TASK PROMPT -
For the data below, give the number of lines in which "computer" occurs. Include nothing besides that number.

[Data items]
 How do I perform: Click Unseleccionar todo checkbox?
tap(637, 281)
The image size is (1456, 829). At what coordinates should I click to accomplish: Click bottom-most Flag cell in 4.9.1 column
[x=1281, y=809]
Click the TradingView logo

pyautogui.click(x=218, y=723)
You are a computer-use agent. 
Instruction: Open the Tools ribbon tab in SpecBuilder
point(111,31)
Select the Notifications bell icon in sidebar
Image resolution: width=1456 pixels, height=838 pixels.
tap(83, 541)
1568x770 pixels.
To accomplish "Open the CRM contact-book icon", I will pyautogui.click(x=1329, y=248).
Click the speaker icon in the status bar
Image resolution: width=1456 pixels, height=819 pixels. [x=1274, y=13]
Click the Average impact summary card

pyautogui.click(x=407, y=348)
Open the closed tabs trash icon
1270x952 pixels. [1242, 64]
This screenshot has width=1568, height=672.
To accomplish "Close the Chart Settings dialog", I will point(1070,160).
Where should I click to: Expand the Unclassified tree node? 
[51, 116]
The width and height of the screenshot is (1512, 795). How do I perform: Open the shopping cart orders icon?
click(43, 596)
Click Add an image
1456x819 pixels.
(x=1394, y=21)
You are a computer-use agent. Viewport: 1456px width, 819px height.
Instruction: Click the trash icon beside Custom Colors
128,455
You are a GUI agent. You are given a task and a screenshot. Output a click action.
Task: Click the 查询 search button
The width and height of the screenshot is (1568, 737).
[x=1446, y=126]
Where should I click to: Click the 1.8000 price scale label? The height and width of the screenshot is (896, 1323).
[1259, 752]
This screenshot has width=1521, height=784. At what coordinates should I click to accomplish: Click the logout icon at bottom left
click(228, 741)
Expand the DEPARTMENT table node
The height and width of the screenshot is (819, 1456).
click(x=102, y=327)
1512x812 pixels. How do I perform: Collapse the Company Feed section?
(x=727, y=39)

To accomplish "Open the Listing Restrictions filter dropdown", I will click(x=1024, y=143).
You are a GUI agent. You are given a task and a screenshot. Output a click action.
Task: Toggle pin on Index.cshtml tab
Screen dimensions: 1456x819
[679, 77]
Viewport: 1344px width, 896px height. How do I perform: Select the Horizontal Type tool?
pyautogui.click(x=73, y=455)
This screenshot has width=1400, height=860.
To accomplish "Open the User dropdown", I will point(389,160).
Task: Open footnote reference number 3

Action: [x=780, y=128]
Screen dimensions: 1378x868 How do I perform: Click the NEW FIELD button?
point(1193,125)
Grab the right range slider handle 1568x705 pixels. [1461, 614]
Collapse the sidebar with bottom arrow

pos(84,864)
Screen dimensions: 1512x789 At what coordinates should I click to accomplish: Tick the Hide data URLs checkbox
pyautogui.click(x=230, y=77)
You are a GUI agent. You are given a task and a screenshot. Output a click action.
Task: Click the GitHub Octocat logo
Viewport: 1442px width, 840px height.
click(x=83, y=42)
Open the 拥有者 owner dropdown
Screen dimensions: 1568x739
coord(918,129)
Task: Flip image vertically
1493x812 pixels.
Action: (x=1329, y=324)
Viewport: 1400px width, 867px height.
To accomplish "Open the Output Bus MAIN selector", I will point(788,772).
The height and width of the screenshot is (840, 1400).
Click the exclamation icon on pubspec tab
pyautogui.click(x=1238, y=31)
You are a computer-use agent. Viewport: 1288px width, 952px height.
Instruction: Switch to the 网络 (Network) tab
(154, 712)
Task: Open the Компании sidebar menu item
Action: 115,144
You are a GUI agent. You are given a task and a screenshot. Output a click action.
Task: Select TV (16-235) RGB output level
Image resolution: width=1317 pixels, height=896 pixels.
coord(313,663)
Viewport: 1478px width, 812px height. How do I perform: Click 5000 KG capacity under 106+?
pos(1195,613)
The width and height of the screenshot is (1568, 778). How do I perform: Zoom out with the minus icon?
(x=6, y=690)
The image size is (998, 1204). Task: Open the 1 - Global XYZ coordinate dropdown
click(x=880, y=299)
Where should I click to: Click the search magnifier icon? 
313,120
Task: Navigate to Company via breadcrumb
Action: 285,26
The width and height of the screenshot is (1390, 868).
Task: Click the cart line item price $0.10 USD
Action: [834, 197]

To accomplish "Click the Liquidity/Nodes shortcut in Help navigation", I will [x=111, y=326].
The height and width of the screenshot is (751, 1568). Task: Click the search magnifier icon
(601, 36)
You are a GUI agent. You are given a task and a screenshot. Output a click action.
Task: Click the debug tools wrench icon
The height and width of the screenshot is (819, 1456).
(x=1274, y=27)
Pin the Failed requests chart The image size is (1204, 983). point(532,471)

WRITTEN SOLUTION -
3